Truss is currently running against former Chancellor of the Exchequer Rishi Sunak to succeed Boris Johnson as party leader and prime minister of the UK. Last week, she was reportedly polling 26 points ahead of her competitor. Yet, according to Penman, her recent statements show she might not exactly fit the job.
“A prime minister is also minister for the civil service,” he said, adding that leveling “unfounded inflammatory accusations” demonstrates a lack of leadership. Such harsh criticism has been sparked by a written statement Truss made following her speech at a Manchester synagogue. There, she blasted the “woke” civil service culture that supposedly “strays into anti-Semitism” while praising the “Jewish values” she said were “Conservative values and British values too.”

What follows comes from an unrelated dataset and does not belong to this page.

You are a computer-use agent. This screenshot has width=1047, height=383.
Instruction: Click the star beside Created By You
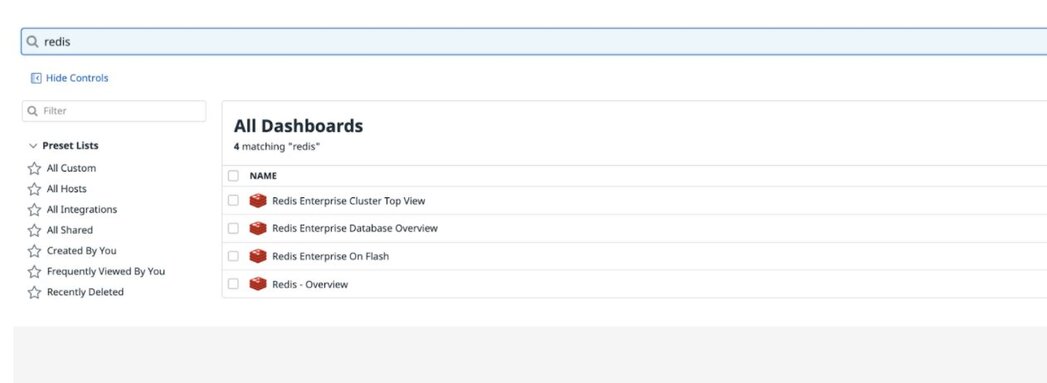click(34, 251)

“Every organization has its culture, but it’s not fixed, it can be changed,” she said in the statement. Truss also vowed to check if schools are doing enough to educate students and teachers about anti-Semitism and said that universities should be “ridded” of that issue as well, according to her team. According to Penman, though, the foreign secretary failed to provide a single example of anti-Semitism among the civil servants.
A source within her Conservative leadership campaign team also told the British media that the Labour Party had become a “talking shop for anti-Semitism and Anti-Zionism” under the leadership of Sir Keir Starmer and, previously, Jeremy Corbyn. “This has increased anxieties within the Jewish community,” the source added.

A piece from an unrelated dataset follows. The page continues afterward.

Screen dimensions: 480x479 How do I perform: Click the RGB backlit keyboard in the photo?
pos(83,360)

The “anti-Semitism” rhetoric used by Truss and her team drew the ire of Labour MPs, the British media report. Warrington North MP Charlotte Nichols said the foreign secretary was “using the Jewish community as spurious pretext for another baseless attack on the civil service.”
Another Labour MP, Sarah Owen, stated that Truss just used the narrative to “peddle [her] anti-‘woke’ war against civil servants,” adding that it was “not a solution” that Truss seeks.
Truss, who is otherwise known for her support of Thatcher-like spending cuts at home and harsh opposition to Russia abroad, also apparently seeks closer ties between the UK and Israel. Last week, she vowed to “review” the issue of moving the British embassy from Tel Aviv to Jerusalem.